** begin Records provided **

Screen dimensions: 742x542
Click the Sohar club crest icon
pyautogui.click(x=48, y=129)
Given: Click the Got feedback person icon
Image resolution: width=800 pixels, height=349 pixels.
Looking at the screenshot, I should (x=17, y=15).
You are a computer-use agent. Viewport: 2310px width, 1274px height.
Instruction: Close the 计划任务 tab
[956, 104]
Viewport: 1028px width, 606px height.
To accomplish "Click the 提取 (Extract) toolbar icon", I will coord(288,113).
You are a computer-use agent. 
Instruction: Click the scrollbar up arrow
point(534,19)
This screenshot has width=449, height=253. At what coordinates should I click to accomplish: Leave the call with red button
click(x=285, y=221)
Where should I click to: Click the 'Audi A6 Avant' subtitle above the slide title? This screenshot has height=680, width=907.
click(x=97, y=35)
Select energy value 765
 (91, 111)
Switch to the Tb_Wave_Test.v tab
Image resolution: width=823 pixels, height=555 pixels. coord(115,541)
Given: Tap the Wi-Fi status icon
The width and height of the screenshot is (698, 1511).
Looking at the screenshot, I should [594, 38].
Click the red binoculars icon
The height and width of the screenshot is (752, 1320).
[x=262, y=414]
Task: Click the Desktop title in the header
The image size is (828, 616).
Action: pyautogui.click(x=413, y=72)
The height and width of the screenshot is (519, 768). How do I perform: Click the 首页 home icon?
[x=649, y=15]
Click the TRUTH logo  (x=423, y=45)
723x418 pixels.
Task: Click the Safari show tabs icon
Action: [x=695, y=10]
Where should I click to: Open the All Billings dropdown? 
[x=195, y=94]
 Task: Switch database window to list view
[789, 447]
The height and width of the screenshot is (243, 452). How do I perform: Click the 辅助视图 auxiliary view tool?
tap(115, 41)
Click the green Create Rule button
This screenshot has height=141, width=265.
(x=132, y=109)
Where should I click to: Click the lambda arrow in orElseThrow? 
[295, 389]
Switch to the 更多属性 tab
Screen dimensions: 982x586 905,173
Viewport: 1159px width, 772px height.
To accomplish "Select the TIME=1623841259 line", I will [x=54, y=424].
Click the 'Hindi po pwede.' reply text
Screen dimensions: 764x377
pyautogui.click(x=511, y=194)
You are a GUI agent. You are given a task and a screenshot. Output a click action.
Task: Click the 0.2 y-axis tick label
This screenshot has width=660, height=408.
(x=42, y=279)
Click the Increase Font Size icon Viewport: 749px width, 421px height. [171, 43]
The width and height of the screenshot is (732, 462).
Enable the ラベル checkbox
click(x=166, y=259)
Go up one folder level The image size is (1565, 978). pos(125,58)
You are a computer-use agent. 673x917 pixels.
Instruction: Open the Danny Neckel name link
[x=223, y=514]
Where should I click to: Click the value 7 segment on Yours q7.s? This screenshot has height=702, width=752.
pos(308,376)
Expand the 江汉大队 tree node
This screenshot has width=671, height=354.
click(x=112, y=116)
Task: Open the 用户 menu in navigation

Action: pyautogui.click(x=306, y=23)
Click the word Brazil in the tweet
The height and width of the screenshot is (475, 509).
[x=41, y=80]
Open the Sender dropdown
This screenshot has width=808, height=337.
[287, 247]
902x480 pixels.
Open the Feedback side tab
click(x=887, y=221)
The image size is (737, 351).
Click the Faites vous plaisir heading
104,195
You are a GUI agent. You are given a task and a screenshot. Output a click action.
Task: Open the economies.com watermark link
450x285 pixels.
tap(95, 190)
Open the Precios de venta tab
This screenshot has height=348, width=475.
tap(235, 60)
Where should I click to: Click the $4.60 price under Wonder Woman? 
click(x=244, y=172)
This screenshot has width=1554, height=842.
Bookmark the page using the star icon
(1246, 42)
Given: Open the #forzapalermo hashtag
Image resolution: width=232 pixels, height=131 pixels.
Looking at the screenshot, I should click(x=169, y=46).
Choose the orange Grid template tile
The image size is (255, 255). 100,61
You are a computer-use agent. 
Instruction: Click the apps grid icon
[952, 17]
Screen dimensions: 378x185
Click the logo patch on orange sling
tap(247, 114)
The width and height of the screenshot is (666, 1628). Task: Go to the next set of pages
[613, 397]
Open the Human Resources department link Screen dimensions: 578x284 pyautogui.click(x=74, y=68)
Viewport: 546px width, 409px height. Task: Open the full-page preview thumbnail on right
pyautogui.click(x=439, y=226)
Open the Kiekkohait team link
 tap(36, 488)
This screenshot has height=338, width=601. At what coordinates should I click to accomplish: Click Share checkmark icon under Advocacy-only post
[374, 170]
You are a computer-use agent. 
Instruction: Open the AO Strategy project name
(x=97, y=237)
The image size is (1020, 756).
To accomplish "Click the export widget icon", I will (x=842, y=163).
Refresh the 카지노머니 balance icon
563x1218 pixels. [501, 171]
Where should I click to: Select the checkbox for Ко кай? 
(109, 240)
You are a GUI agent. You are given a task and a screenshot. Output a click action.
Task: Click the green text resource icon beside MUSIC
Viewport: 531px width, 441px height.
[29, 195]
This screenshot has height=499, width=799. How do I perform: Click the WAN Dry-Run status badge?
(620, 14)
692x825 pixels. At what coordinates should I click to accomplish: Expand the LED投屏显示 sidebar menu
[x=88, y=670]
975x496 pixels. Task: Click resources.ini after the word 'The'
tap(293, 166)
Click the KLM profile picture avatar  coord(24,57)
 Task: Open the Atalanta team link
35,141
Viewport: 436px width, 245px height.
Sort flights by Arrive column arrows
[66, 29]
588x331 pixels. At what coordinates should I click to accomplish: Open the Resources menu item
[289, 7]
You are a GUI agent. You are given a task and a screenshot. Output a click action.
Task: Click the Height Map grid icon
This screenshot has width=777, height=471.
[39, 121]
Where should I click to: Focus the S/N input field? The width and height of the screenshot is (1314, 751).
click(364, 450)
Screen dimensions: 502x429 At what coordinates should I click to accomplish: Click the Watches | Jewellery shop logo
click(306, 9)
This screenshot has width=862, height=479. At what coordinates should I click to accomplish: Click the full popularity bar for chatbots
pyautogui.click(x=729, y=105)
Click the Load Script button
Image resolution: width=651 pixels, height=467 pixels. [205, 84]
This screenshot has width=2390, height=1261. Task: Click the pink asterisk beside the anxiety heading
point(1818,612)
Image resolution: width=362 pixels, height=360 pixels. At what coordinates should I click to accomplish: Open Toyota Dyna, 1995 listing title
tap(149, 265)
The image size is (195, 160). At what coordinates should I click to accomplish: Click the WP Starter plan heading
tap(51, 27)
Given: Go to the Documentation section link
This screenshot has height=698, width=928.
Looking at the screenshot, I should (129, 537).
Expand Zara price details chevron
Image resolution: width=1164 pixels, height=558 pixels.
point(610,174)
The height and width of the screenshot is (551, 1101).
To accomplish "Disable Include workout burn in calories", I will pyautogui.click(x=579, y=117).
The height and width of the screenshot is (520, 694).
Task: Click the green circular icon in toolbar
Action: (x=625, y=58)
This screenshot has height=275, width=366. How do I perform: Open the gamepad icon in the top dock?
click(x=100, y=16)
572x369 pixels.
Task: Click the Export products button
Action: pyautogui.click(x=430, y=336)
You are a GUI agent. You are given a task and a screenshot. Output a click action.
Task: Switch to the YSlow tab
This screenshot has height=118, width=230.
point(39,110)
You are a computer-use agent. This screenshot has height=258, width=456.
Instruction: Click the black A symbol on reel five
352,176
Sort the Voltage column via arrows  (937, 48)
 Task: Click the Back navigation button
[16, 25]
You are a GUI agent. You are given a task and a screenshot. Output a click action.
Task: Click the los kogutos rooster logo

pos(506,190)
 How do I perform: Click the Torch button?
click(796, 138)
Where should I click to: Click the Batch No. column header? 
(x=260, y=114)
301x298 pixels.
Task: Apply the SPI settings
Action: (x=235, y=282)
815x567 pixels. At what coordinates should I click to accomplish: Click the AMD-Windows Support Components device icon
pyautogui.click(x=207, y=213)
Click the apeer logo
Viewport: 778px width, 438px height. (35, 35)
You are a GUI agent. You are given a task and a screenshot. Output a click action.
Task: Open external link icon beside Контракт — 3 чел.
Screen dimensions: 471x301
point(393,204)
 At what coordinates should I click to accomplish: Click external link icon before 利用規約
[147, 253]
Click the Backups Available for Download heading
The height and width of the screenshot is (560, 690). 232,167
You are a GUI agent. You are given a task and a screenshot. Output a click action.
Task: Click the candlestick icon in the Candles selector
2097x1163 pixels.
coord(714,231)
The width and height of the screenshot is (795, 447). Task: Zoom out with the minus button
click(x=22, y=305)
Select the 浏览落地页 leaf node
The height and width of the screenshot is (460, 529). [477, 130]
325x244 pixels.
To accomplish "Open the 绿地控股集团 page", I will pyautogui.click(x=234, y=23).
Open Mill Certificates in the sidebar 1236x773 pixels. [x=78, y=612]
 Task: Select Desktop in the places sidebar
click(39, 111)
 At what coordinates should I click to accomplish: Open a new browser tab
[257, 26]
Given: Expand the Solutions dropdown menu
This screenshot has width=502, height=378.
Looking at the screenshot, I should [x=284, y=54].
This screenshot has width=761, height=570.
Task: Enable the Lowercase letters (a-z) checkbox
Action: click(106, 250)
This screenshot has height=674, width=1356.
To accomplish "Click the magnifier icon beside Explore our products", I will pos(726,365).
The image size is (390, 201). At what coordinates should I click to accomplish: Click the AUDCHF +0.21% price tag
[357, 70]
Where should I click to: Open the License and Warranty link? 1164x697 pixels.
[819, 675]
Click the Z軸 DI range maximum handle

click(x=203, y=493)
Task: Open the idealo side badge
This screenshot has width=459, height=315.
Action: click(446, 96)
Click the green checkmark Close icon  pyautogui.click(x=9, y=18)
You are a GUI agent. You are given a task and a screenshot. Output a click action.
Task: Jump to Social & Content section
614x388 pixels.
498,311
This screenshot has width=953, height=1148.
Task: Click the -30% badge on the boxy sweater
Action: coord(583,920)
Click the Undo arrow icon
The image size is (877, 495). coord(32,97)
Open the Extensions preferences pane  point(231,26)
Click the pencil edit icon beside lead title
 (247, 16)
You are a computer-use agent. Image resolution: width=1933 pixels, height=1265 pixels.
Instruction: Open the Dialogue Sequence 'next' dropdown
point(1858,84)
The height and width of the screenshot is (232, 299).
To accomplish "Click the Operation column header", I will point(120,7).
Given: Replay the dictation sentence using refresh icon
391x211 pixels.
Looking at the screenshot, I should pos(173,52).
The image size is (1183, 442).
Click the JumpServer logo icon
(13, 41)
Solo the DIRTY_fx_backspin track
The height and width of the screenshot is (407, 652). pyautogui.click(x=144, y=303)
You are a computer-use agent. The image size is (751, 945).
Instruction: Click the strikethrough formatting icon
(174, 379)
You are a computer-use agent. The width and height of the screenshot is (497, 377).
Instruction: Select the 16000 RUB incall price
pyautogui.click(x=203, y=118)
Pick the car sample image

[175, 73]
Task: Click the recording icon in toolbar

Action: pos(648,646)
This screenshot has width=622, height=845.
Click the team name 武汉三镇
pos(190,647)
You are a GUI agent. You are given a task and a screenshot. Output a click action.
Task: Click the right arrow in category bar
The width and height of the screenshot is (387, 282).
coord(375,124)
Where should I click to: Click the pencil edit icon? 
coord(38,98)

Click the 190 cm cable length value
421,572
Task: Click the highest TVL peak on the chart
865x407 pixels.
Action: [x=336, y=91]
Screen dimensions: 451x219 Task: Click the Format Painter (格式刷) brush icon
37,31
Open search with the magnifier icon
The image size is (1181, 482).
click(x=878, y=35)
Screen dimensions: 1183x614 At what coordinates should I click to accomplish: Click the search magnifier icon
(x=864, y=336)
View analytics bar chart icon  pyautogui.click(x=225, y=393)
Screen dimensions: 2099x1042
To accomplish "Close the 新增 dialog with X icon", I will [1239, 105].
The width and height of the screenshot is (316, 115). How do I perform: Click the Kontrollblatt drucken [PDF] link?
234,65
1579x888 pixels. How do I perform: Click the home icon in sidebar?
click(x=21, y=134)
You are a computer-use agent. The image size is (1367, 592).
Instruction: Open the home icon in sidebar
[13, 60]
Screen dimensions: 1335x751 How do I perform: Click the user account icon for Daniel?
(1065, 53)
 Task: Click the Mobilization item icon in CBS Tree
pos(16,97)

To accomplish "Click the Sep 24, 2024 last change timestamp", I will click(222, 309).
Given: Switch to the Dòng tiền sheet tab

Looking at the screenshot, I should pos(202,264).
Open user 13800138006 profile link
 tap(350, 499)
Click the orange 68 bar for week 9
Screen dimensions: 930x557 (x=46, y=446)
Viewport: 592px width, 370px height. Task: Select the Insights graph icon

** end Records provided **

Exercise prompt |
Please copy the records verbatim, starting at the line containing "Given: Tap the Wi-Fi status icon" and ending at the line containing "[x=649, y=15]", with both of those lines included.

Written reply |
Given: Tap the Wi-Fi status icon
The width and height of the screenshot is (698, 1511).
Looking at the screenshot, I should [594, 38].
Click the red binoculars icon
The height and width of the screenshot is (752, 1320).
[x=262, y=414]
Task: Click the Desktop title in the header
The image size is (828, 616).
Action: pyautogui.click(x=413, y=72)
The height and width of the screenshot is (519, 768). How do I perform: Click the 首页 home icon?
[x=649, y=15]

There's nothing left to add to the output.